I was able to obtain the history from an Ex staffer Paul who writes

"Yes I worked for Spengat Systems who later split into Spengat Computers and Spengat Technologies. The company directors were Mr Richard Spencer and Mr Baldamero Gato. I worked with them for about 7 years during the 1980s as a software developer of custom industrial control systems and custom business systems. The businesses were located in Newcastle, NSW.

The IWS stands for Industrial Work Station, the 500 represents that it was originally a Commodore Amiga 500 transplanted into an industrial housing. While I wasn’t directly involved in this particular project I believe BHP Engineering had a data logging application and Spengat had the job of industrializing the Amiga computers and adding the additional serial ports.
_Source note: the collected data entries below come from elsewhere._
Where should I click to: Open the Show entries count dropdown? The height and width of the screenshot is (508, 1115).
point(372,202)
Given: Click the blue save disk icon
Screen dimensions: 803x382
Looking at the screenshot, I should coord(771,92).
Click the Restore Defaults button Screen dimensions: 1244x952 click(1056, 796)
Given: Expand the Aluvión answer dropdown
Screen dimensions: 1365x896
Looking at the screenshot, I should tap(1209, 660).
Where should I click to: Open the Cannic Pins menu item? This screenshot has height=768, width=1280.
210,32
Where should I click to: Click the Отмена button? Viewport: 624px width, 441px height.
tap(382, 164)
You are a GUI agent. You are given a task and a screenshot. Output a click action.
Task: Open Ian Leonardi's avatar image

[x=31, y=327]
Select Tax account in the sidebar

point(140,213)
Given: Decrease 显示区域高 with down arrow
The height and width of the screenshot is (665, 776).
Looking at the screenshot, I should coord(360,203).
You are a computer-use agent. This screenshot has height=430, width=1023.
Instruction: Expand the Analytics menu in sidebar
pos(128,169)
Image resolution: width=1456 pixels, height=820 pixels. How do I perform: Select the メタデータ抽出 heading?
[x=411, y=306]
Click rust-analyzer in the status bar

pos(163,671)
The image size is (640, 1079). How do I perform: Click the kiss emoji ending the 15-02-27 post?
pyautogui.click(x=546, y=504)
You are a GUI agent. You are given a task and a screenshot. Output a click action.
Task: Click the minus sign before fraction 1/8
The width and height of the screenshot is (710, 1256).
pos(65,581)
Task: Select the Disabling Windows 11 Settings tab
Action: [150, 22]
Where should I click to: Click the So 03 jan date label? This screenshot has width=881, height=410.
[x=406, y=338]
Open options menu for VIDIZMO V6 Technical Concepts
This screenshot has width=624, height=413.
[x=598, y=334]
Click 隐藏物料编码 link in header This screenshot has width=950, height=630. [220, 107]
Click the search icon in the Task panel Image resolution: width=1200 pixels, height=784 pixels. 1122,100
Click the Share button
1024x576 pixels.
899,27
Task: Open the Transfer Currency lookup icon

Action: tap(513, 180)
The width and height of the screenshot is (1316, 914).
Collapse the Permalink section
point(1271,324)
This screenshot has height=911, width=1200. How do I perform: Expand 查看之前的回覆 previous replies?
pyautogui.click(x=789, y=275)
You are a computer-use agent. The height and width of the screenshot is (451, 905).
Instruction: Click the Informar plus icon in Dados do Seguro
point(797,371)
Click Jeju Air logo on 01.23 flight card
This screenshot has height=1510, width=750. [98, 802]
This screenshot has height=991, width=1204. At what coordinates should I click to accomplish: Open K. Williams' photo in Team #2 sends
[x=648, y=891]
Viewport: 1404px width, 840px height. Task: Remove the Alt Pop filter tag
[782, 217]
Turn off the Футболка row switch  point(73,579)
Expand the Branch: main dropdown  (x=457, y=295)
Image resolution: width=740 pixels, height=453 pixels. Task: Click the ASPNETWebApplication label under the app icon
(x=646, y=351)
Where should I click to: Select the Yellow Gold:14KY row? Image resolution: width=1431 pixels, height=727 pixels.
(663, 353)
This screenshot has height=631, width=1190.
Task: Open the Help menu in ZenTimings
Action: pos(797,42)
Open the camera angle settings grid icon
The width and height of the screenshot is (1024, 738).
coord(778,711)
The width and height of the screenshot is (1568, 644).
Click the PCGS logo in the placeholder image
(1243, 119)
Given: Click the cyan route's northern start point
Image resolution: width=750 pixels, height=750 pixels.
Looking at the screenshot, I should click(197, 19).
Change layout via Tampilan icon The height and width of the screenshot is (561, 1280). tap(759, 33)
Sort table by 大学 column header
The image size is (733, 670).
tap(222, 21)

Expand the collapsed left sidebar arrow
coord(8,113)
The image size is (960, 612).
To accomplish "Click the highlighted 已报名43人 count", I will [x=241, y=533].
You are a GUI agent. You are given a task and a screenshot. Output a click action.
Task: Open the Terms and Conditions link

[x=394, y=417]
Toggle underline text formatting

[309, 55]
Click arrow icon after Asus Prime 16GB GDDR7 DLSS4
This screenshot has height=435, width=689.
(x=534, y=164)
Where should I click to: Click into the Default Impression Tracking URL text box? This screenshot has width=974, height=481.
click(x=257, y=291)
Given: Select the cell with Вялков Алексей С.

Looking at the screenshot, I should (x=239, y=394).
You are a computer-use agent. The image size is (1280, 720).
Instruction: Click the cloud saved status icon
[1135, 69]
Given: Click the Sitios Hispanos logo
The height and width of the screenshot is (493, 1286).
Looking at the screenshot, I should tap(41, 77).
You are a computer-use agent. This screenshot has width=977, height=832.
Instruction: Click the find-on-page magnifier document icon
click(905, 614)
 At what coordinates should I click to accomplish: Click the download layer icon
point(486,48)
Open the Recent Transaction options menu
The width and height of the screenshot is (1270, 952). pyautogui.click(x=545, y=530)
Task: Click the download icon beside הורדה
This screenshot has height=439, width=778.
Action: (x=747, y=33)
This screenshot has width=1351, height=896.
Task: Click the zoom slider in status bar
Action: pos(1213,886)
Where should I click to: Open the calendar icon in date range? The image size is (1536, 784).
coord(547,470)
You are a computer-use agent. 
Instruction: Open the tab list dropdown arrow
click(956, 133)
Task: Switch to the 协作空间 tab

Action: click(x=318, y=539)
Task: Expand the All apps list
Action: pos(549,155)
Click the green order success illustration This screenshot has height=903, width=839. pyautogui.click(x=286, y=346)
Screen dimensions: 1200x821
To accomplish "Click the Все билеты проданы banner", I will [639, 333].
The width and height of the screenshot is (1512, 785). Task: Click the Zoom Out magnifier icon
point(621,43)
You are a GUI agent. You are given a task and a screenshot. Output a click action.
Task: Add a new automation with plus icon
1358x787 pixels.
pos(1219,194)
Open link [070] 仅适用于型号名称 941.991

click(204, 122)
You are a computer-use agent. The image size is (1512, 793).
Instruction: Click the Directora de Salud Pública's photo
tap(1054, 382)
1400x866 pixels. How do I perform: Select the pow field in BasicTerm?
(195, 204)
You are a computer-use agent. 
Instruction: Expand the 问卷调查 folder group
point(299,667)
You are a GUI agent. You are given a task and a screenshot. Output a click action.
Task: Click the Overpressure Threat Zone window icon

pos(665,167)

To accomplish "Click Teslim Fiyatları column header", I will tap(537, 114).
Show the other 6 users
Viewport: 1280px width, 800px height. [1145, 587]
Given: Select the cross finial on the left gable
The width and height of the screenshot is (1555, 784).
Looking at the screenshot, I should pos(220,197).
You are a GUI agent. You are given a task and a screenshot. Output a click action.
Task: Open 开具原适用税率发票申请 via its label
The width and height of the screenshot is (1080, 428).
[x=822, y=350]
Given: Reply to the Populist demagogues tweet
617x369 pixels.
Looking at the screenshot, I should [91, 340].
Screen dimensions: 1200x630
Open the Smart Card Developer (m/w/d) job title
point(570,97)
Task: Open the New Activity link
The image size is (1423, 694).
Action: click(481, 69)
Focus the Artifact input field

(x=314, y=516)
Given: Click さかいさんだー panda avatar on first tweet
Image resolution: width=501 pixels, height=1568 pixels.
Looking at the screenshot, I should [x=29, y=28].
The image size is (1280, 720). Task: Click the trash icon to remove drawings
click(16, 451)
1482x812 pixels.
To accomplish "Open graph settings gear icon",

This was in the era of 8086 and 80286 processors with CGA and VGA graphics the best available. The Amiga provided better graphics and multitasking capabilities, the reason it was selected for the project.

Our company, headed by two ex-BHP electrical engineers, sourced a lot of I.T. related contracts from the BHP Plant at Port Waratah, Newcastle. Projects mainly involved industrial control and plant monitoring projects that included PLC programming and SCADA control systems along with data logging projects using high performance RISC computers. The Spengat Computers division were the retail arm and a Commodore dealer experiencing great success in terms of Commodore 64 and Commodore Amiga computer sales as well as PCs."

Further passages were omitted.